__What you need to do__.
• A. Render this sentence from the LCD backlight troubleshooting thread in Spanish: "It is only the backlight that is misbehaving."
• B. Resume the LCD backlight troubleshooting thread after its final sentence, keeping the same technical tone.

__Passage provided__.
1. When switched on, it lights up and presents a normal display
FOR ONE SECOND, then goes dark for 3 seconds, lights up again for
one second and then goes dark permanently. Power cycling repeats
the same behavior over and over.

2. It detects the video and sync inputs. The pilot light stays
green as long as there's a signal input (even when the screen
goes dark by itself as described) and turns amber when there's no
signal.

3. The LCD panel syncs and displays correctly even when the
screen goes dark by itself. I verified this with an improvised
backlight. It is only the backlight that is misbehaving.

4. The light/dark cycle is caused by the 3.3V ENA signal from the
control board to the inverter coming on and off. It's too regular
to be a thermal issue.

5. All power supply voltages (17V, 5V & 3.3V) are OK. The control
board controls the inverter with *one-way* ENA and DIM signals.
There is no feedback from the inverter to the control board.

6. The control board doesn't have obvious cracks, burn marks or
bulging capacitors.

Any help will be greatly appreciated.


If we ignore the shipping damage, it sounds like a typical back light problem. Are you sure you have the correct CCFL tubes in the display?

There's a chance one or more of the inverter transformers was damaged when the display was run with an open tube.

__Dataset extract__.
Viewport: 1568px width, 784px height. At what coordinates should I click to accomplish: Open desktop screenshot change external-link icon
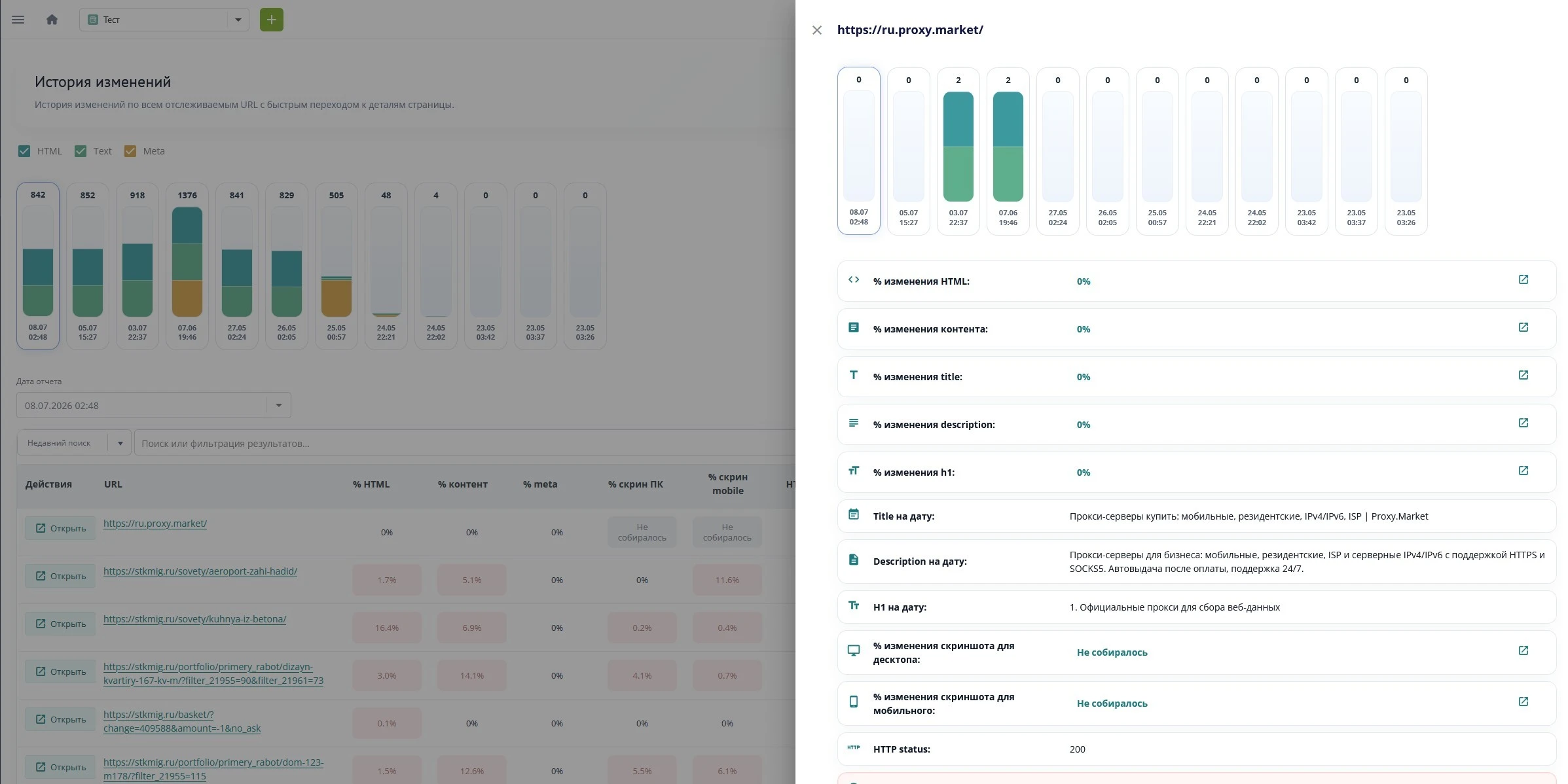coord(1523,651)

__Answers to the problems__.
• A. Lo único que falla es la retroiluminación.

• B.
What you can do is place your scope probe on the plastic part of the lamp connector. Where it goes exactly is unimportant as you're going to be looking for *differences* in the waveforms between the original tubes and the replacements. In any case, don't make any electrical connection or you'll likely damage your scope input. But you must be sure to place the probe in the exact same spot on the connector as the waveform will vary greatly with just a small physical movement.

Look at the waveforms for each of the tubes during the time it's actually lit. If one or more waveforms differs from any other, the controller IC will shut down the inverter. Too large a waveform usually indicates a bad, weak, or incorrect CCFL tube. A low or distorted waveform will usually indicate a bad transformer.